Charles mort ou vif
Héritier d'une fabrique familiale d'horlogerie genevoise, Charles Dée, 50 ans, étouffe dans sa vie trop réglée. Face à un journaliste de télé venu immortaliser le centenaire de son entreprise, il se rend compte qu'il n'a plus la force de tenir son rôle dans le jeu social.
Radiographie (à charge) de la Suisse de la fin des années 1960, ce premier film d’Alain Tanner est une fable tonique et sans issue, à la fois contestataire, pince-sans-rire, pathétique, grave et joyeuse.
C'est une date dans le cinéma helvétique.
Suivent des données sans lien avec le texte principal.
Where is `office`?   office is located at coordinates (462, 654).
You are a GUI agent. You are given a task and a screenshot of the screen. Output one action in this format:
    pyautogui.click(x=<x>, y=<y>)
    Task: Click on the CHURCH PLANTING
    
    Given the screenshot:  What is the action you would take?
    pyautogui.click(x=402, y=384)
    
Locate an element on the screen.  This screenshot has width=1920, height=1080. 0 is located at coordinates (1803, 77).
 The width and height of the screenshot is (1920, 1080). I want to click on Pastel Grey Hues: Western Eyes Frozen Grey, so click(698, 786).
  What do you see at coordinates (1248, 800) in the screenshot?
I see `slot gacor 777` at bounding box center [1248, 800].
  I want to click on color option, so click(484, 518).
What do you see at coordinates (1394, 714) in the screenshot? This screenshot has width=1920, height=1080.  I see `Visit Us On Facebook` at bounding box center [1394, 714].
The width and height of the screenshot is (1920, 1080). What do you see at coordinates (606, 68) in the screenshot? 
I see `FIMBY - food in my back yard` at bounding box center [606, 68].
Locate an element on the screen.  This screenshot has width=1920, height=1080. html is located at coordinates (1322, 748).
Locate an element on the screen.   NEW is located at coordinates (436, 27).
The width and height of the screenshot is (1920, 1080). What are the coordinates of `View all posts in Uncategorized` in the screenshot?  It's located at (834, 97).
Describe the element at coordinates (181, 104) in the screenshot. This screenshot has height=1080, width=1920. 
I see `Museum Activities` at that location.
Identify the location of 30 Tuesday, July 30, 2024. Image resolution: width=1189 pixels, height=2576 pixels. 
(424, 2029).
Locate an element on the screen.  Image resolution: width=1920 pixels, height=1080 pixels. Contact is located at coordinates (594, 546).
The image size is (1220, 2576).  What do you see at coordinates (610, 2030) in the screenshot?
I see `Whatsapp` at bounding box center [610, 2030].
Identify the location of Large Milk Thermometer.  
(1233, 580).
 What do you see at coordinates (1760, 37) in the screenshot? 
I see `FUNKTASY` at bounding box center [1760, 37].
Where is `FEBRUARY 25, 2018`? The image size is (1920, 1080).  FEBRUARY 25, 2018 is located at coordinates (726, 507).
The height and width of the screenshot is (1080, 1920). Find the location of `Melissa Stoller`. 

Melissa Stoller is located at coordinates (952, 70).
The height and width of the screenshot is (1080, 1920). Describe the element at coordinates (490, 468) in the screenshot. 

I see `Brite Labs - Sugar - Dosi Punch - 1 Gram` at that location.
Ce premier long métrage d'Alain Tanner lançait alors ce qu'on a appelé un temps le « nouveau cinéma suisse », sorte de Nouvelle Vague (dont faisaient partie Michel Soutter et Claude Goretta) pleine de fraîcheur libertaire et roborative. C'est sur les braises de Mai 68 que le film a été conçu. L'idée originale : transmettre un vent de subversion depuis l'intérieur du capitalisme, en prenant un capitaine d'industrie en rupture de ban. Un mélange de dérision (le nouvel ami du patron est un zigoto incontrôlable qui n'hésite pas à balancer la voiture de ce dernier dans le précipice) et de pessimisme rude, à l'image du froid hivernal et de la neige qui enveloppe l'action. Ebauche à bien des égards de La Salamandre, réalisé deux ans plus tard, le film permet surtout de mesurer tout le talent de François Simon, fin comédien, homme de théâtre. Le genre de grand monsieur fort discret.